Reconnu à l’échelle internationale, Kamel Louafi est né à Batna avant de poursuivre des études en architecture du paysage à l’Université technique de Berlin-Ouest. Installé en Allemagne depuis plusieurs décennies, il fonde son agence à Berlin en 1994 après avoir dirigé les jardins du Musée juif conçu par Daniel Libeskind. Ses réalisations prennent place en Allemagne, en Algérie ainsi que dans plusieurs pays du Golfe. En 2023, il reçoit la Croix fédérale du Mérite des mains du président allemand ainsi que le Grand Prix Le Geste d’Or à Paris.

Une vision du jardin ouverte à toutes les cultures
À travers Le Jardin des Arabesques, Kamel Louafi souhaite proposer une lecture universelle du jardin. Son arabesque exprime la diversité des formes et des cultures tout en évoquant l’idée d’un paradis partagé.
Selon lui, la proximité symbolique avec le ciel donne à cette création une dimension particulière. Les courbes, les couleurs et les plantes invitent chacun à porter un regard différent sur cet espace miniature.

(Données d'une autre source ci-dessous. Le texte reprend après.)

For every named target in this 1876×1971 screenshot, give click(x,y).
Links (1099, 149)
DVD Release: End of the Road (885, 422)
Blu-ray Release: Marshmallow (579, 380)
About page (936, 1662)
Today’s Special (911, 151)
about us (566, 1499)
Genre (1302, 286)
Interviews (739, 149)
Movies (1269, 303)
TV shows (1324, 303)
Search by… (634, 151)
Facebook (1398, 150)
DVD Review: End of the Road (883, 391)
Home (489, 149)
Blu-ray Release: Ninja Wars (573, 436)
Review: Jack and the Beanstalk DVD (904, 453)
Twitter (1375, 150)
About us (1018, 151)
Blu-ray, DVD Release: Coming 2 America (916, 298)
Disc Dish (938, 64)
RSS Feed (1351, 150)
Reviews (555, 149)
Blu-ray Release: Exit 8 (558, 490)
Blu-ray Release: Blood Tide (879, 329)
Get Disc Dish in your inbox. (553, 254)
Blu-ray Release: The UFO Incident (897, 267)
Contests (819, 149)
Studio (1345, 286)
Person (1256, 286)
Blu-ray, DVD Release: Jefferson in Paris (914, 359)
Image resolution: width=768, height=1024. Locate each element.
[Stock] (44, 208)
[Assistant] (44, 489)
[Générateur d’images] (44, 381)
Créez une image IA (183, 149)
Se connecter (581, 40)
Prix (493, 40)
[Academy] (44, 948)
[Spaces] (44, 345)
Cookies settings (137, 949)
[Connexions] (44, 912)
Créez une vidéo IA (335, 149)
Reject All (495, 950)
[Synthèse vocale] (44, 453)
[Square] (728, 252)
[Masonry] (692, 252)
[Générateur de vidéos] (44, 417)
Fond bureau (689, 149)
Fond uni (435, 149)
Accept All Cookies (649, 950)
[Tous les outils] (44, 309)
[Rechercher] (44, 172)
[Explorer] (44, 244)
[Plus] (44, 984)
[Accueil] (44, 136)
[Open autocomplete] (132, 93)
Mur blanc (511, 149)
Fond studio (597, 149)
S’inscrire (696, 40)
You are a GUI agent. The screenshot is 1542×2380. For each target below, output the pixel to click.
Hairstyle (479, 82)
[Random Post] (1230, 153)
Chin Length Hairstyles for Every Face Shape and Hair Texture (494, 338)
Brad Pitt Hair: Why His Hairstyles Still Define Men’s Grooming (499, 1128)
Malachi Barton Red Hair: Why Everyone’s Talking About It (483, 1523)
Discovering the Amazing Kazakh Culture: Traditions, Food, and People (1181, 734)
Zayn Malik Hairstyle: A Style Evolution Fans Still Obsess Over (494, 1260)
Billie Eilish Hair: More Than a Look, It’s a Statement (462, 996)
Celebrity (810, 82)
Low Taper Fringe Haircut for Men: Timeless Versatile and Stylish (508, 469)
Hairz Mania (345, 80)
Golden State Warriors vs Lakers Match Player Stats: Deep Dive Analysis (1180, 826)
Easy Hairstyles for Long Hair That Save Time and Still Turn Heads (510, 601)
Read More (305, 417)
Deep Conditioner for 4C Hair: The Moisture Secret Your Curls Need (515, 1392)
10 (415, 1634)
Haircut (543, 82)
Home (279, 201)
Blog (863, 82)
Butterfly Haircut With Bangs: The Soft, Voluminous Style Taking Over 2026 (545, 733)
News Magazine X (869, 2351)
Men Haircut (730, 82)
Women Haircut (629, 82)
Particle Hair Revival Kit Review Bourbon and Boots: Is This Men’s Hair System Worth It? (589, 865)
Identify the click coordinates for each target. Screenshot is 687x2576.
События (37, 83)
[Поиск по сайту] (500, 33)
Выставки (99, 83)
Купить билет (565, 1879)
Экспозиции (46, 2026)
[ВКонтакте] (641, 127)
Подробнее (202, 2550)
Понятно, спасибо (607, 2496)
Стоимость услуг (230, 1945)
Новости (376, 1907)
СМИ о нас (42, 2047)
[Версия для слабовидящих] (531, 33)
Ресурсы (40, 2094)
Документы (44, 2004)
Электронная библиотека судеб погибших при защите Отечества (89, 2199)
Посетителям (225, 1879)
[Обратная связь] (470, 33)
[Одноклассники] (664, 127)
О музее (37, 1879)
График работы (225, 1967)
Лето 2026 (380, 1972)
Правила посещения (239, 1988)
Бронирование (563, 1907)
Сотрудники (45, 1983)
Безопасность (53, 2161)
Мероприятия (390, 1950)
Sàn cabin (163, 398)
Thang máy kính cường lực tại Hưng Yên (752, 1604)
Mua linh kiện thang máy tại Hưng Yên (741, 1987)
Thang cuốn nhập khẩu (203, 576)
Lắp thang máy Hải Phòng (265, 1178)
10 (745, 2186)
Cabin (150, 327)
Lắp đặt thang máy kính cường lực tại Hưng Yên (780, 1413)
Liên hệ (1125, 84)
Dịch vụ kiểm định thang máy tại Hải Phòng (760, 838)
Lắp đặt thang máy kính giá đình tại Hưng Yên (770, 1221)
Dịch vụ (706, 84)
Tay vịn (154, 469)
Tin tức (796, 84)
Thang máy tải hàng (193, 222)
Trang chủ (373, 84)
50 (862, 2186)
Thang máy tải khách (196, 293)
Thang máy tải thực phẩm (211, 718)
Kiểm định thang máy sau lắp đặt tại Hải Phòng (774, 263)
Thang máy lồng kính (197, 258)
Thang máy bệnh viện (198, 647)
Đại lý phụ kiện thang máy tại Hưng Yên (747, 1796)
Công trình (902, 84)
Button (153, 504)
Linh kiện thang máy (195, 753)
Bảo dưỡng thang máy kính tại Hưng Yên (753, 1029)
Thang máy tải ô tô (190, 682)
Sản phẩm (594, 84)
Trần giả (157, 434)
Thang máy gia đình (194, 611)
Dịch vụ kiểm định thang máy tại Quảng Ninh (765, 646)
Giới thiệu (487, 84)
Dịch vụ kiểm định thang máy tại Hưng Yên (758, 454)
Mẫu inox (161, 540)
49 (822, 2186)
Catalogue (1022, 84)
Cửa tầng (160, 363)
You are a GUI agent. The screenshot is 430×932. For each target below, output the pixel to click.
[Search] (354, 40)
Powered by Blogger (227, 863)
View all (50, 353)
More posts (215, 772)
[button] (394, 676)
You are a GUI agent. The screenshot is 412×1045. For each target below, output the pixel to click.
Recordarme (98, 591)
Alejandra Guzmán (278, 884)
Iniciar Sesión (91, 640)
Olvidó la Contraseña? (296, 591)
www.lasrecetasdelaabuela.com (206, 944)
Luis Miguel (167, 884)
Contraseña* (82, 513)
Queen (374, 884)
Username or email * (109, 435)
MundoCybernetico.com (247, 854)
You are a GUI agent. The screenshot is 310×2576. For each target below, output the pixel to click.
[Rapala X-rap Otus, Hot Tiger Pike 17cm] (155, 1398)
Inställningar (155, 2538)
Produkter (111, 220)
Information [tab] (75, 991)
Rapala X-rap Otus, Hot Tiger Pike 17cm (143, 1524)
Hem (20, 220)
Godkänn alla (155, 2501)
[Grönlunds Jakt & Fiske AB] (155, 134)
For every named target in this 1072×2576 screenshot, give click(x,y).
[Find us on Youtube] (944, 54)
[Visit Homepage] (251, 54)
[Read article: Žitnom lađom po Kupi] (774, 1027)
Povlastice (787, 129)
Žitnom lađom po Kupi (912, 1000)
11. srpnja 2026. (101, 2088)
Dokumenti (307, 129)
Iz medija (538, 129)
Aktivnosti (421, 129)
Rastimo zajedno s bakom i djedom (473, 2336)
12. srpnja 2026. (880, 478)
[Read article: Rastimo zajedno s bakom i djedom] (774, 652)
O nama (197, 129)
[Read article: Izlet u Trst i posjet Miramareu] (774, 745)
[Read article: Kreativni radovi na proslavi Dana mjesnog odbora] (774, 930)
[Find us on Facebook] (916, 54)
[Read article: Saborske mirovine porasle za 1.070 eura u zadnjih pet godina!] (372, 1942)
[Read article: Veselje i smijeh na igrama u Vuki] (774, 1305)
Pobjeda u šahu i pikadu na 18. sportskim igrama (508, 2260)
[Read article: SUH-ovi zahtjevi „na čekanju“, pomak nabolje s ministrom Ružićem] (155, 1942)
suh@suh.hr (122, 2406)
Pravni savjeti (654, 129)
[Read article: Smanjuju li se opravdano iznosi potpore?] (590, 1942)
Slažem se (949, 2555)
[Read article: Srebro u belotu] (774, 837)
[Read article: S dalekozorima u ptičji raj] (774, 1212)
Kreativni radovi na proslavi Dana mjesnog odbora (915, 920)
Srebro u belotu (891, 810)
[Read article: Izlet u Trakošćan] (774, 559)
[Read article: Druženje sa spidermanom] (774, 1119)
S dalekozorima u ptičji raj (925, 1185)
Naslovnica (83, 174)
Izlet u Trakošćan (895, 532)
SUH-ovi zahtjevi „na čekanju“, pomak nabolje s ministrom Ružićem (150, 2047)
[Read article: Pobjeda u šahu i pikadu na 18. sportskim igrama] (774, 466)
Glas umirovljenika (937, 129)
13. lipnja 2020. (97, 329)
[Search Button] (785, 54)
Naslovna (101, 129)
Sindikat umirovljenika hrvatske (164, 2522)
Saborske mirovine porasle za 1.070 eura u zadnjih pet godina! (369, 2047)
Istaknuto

Le jardin devient alors un lieu où plusieurs références artistiques et culturelles se rencontrent autour d’un langage commun, celui du paysage.
Cette approche reflète aussi le parcours de l’architecte paysagiste. Né en Algérie puis installé en Allemagne, il développe depuis plusieurs décennies des projets où la géométrie, la sculpture et l’espace public occupent une place centrale.
Kamel Louafi parmi les grands noms du paysage international
La présence de Kamel Louafi au sein de Parlour Gardens confirme la reconnaissance dont il bénéficie sur la scène internationale. Son projet côtoie ceux de plusieurs agences venues des régions méditerranéennes, mais aussi d’Australie, d’Afrique du Sud, du Chili et de Californie.
Chaque jardin offre ainsi une interprétation différente d’un même concept imaginé en 1926. Malgré leurs approches variées, toutes ces créations montrent qu’un format réduit peut raconter un territoire, une vision du paysage et une manière de penser la ville de demain.
Avec Le Jardin des Arabesques, Kamel Louafi apporte à cette exposition une œuvre où la géométrie, les symboles célestes et le végétal se répondent avec finesse. Présentée jusqu’en octobre 2026 au Jardin botanique de Barcelone, elle rappelle également le parcours d’un créateur algérien dont les réalisations continuent de rayonner bien au-delà des frontières de son pays.